There's also a gallery slideshow – normally these things bore the shit out of me, but this one isn't just a rag-tag collection of a dozen or so promo shots, this has pre-production conceptual drawings, unused storyboards (in terms of original ideas for the script, these are quite interesting indeed), behind the scenes, production photos, comparisons between the live and mechanical sharks, publicity shots and marketing and merchandise stills. A pretty rich bag of goodness.

There's some informative "Shark Facts", giving a factual background to the fictional shark. Being a sucker for wildlife documentaries about things that kill other things, I found this pretty interesting. It also tells you why these bad boys should be feared – the Great White shark is presented to you in a scientific way as one of the most fearsome predators alive – and it gives you good reason why.

Then we get an extremely comprehensive collection of deleted scenes, some of which (most, in fact,) have been restored to the picture quality of the rest of the film. It all adds to the quality of this release – some of these really should have been left in the film, adding little bits and pieces to the characterisation of the major players, Brody, Quint and Hooper.

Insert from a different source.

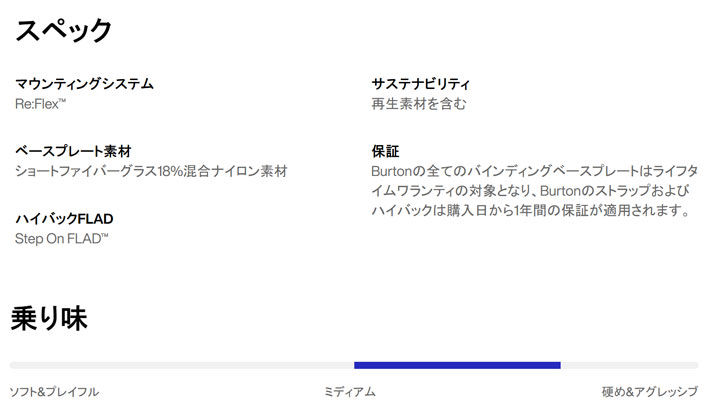Viewport: 710px width, 420px height.
Task: Click the Re:Flex™ value text
Action: click(40, 104)
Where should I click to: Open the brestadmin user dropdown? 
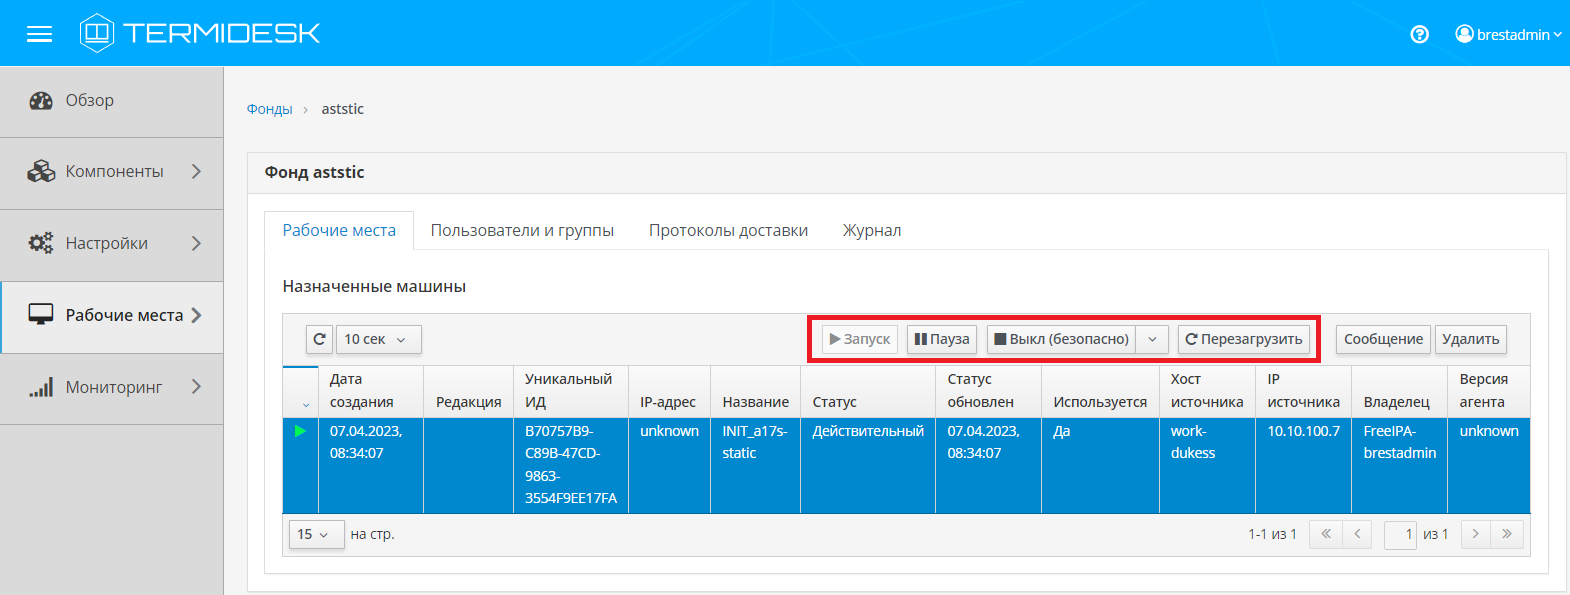click(x=1508, y=34)
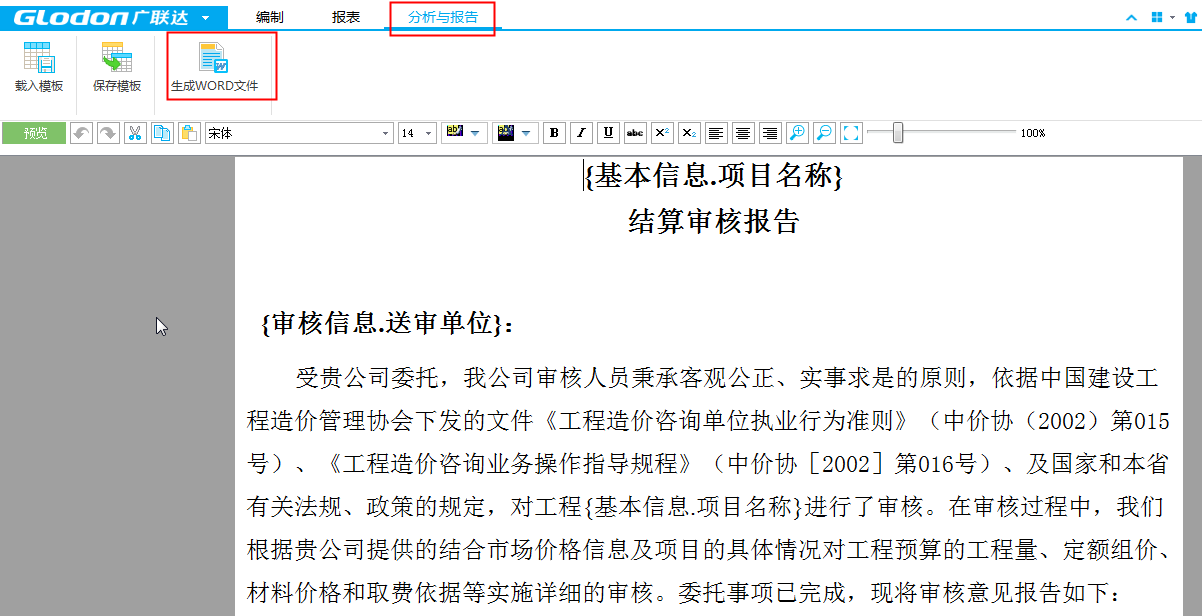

The Outtakes reel is surprisingly brief, given the extensive nature of the rest of the extras on offer here – three or four scenes tops, and nothing much happening in any of them.

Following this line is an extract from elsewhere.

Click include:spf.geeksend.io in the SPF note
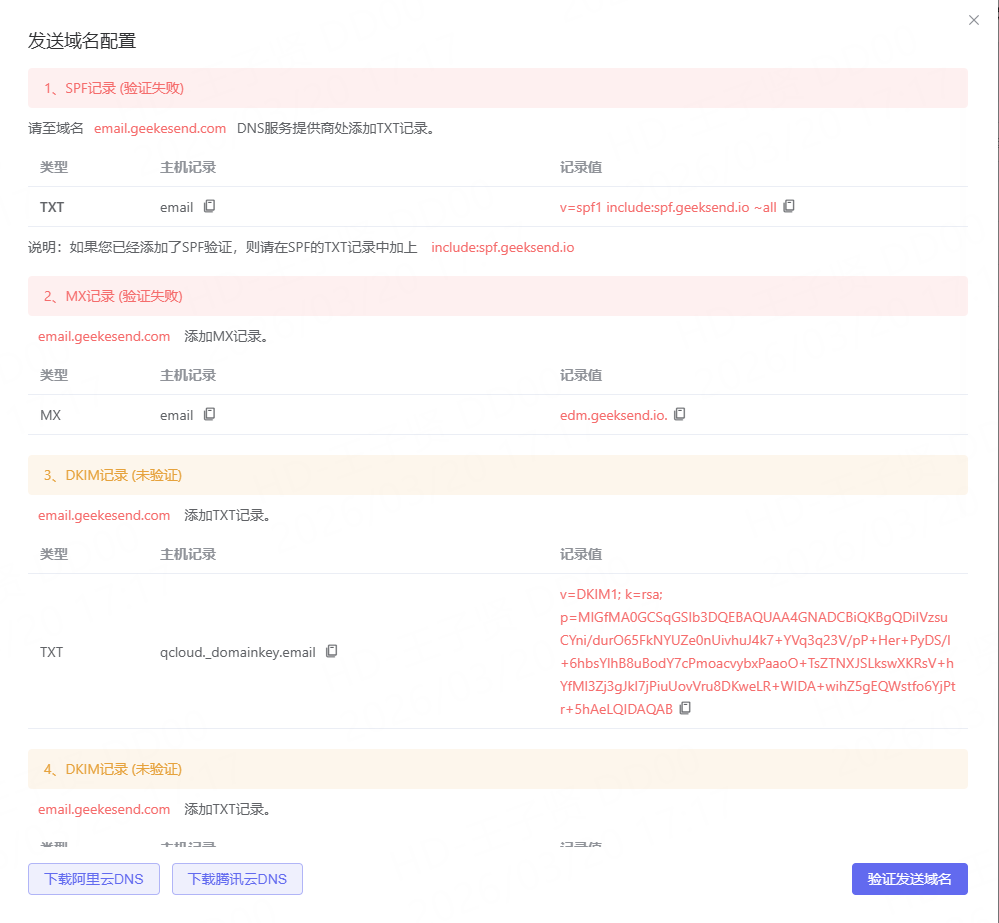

There's an English on-the-set doco from 1974 during the filming of the movie. This has some interesting archival footage/interviews with Spielberg – now, whatever you may think of him as a director, just remember this: he made Jaws when he was 26 years old. That's pretty fucking impressive right there, when you consider that on its release, it was the biggest film of all time, and the first to break the $100,000,000 mark at the box office, ahead of Gone With The Wind, The Sound of Music and The Godfather. What did you do by the time you were 26?

The story-board-to-film comparisons are particularly interesting to film nerds such as myself who may have at certain points of our lives written screenplays and drawn up storyboards – ahhh, but to see it realised… One thing that is apparent is that the intended version of the film had a much higher body count than what we actually see. The on-screen shark obviously had less of an appetite…
The Verdict
Movie Score
Disc Score
Overall Score
Look, despite whatever cinematic monstrosities Spielberg may have flung at us since, Jaws is a movie any film-maker would be proud to have made. Taut, tense and suspenseful, this is horror film-making at its best. This release of the film is definitely the one to get. With its comprehensive package of extras (almost 3 hours worth), you aren't going to find anything to top it. This is the business.